Parece no sólo curioso sino algo que debe hacer pensar que de las dos formas principales con que la iglesia primitiva, según atestigua el N. Testamento, se refería a lo que hoy llamamos misa, una era la fracción del pan y otra la eucaristía. Podemos preguntamos ¿por qué fijarse en este rito para expresar la totalidad de la misa cuando tenían otro nombre –eucaristía-­ para designarla?, ¿no seria que para aquellas primeras generaciones de cristianos, el rito significaba algo definitivo de la vida del Señor, revelador de su vida y su presencia entre nosotros? La catequesis de Lucas así parece confirmarlo al decirnos que fue al partir el pan cuando los discípulos de Emaús la re-conocieron... ¿Por qué al partir el pan? Eran muy conscientes de lo que Jesús había dicho de sí: yo soy el pan de vida. Comprendían que comer de este pan era identificarse con Él y su destino. No cabía otra posibilidad de tener vida que comer de ese pan y no refiriéndose a cualquier tipo de vida sino a la vida total o eterna. Para poder comerlo -participar de su vida y su destino -, y tener parte en la salvación que nos otorga, primero tenía que lograrla con su pasión y su muerte. Es decir, primero tenía que partirse. El Pan de vida se rompió en el sacrificio de sí.
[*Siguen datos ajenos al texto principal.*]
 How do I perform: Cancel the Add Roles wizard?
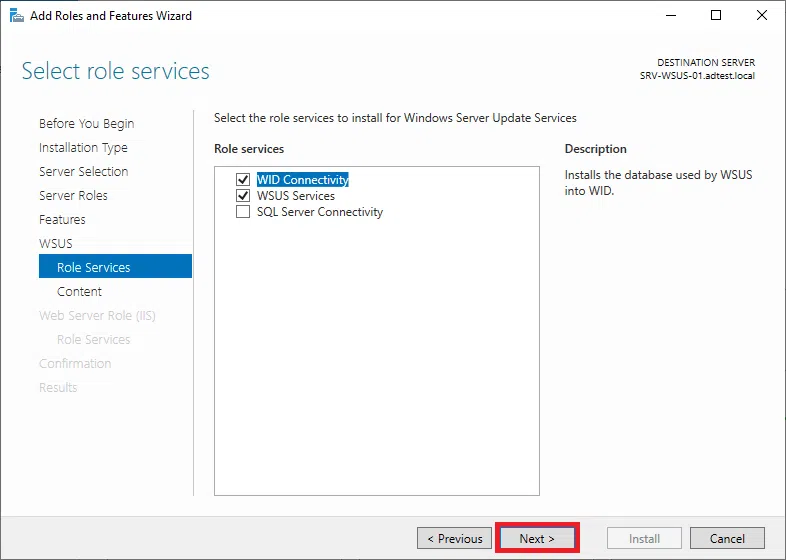(727, 538)
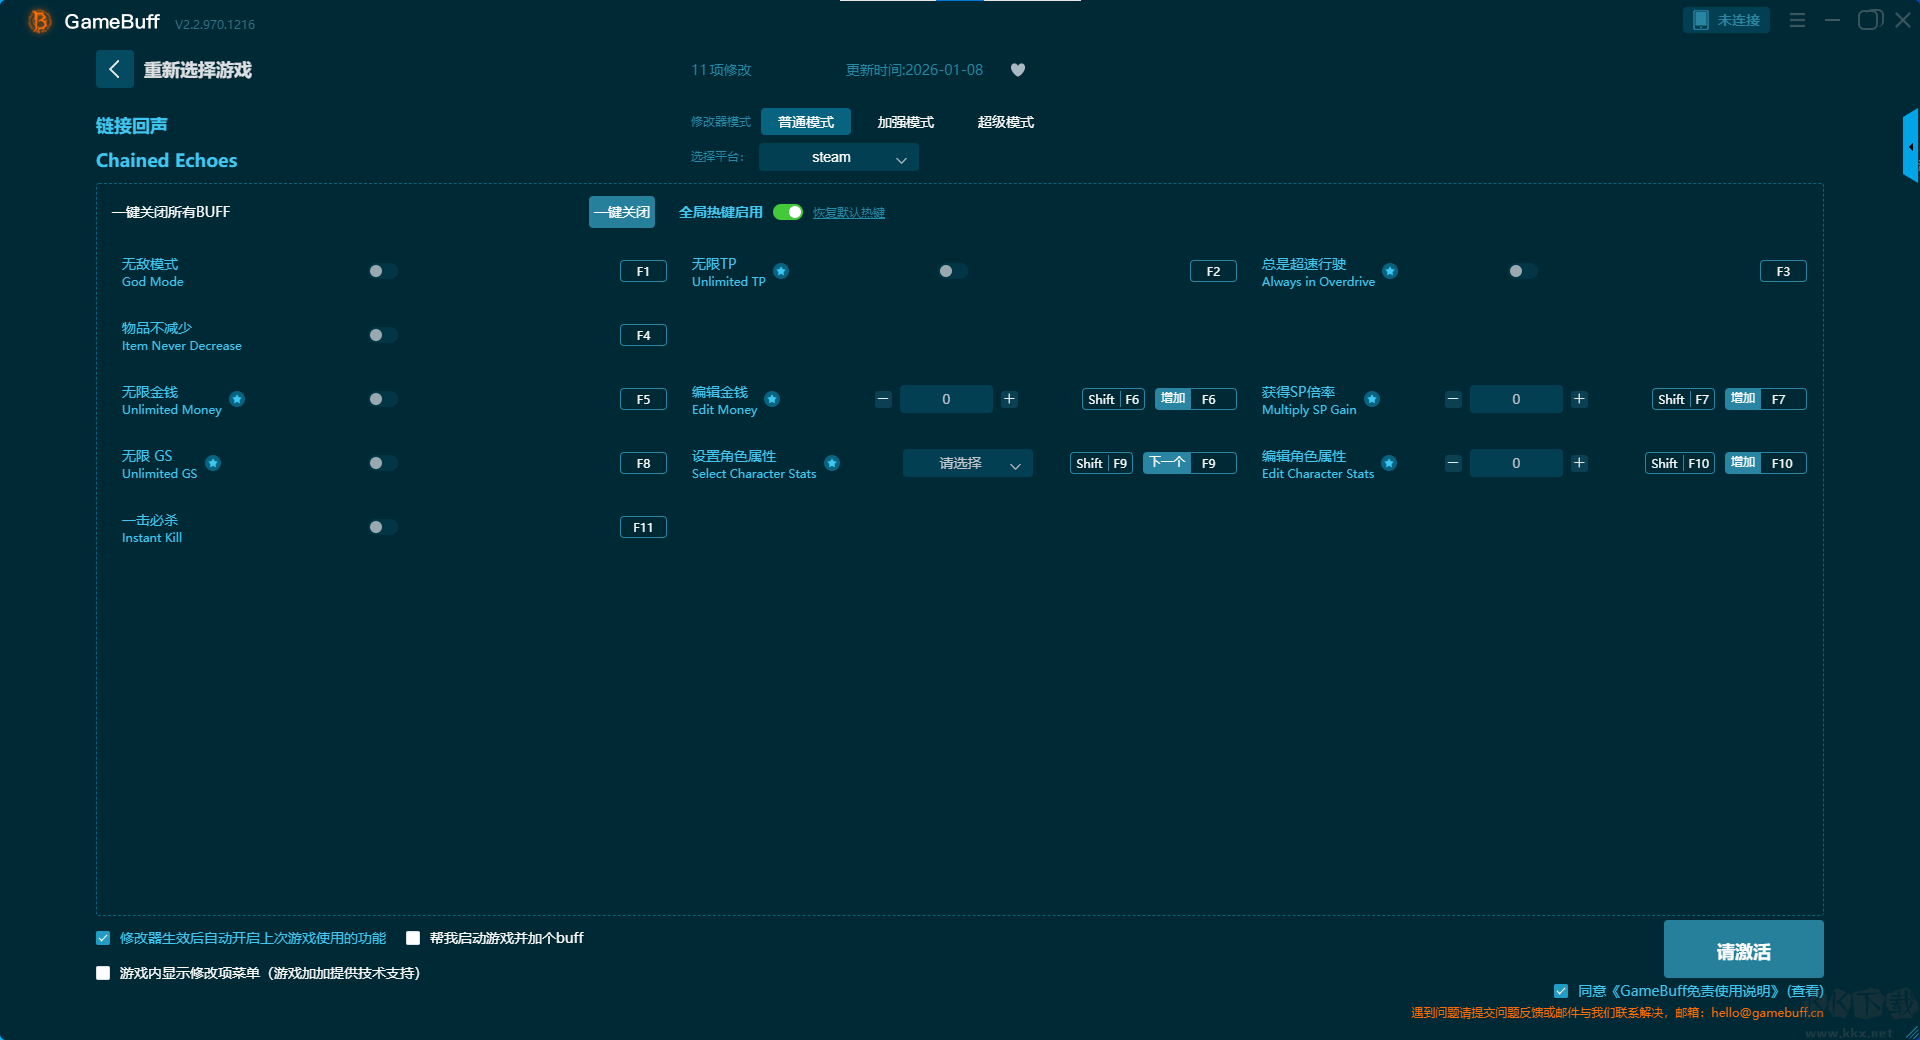Click the back arrow beside 重新选择游戏
The image size is (1920, 1040).
point(114,70)
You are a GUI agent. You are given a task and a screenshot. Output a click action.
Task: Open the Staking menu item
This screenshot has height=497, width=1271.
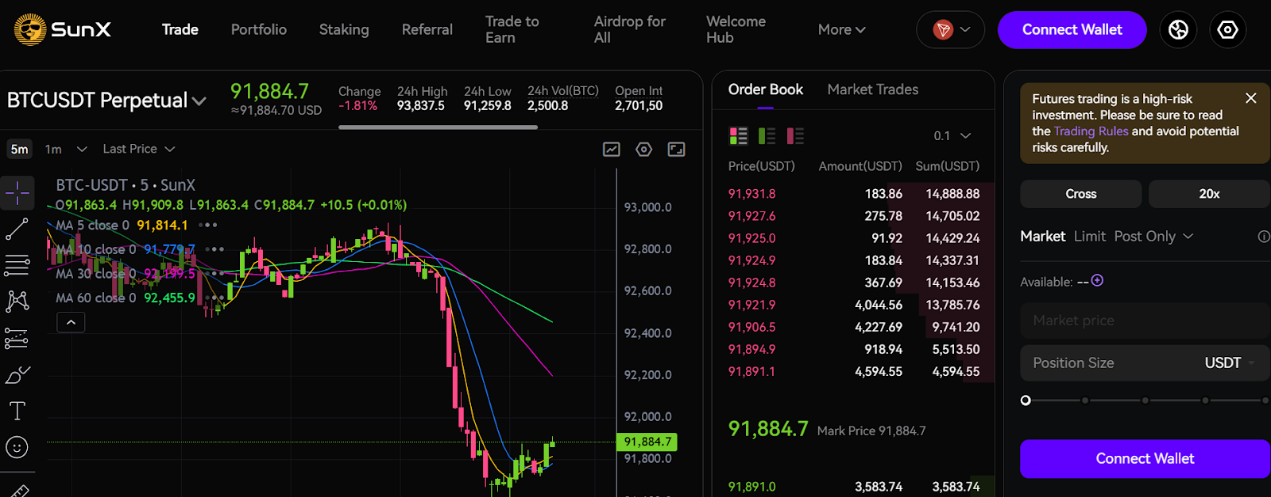[344, 29]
Así se mostró el amor hasta el colmo y se hizo posible poder participarlo Sin ese rompimiento no era posible, no se mostraría el amor hasta el final, ni era posible salvación alguna. Consiguientemente, no habría participación alguna posible.

Esto que ocurrió en el ser y la vida de nuestro Salvador, Él quiso que simbólica pero eficazmente se hiciera realidad en el sacramento de la Eucaristía. ¿Cómo re-conocer su Presencia sino mediante el rito de partir el Pan? Lo que permite re-conocer quién es el Pan de Vida y qué es lo que nos ha otorgado es esa fractura, ese rompimiento, porque ese es el signo eficaz de lo acontecido, que Jesús, el Hijo de Dios, se entregó a la muerte por nosotros para que tuviéramos vida. Por todo ello no es de extrañar que en la primitiva Iglesia la Fracción del Pan pasara a ser el nombre -junto con el de Eucaristía- de este sacramento. No fue sólo el rito práctico que permitía comulgar, era el signo mismo y su contenido lo que para ellos expresaba algo esencial: la vida misma de Jesús rota, entregada, por nosotros. Y así consta en las palabras de la institución: cogió pan, lo partió y lo dio.

Romper el pan, entonces, no es un rito más ni un relleno en la celebración, ni debe hacerse mientras se hacen o dicen o cantan otras cosas por muy dignas que sean, ni debe ser atropellado por ninguna invocación posterior -el agnus Dei- que deben esperar a concluirlo, ni debe hacerse con prisas y de cualquier manera. Tiene su sitio en la celebración, su significado propio y también su dignidad.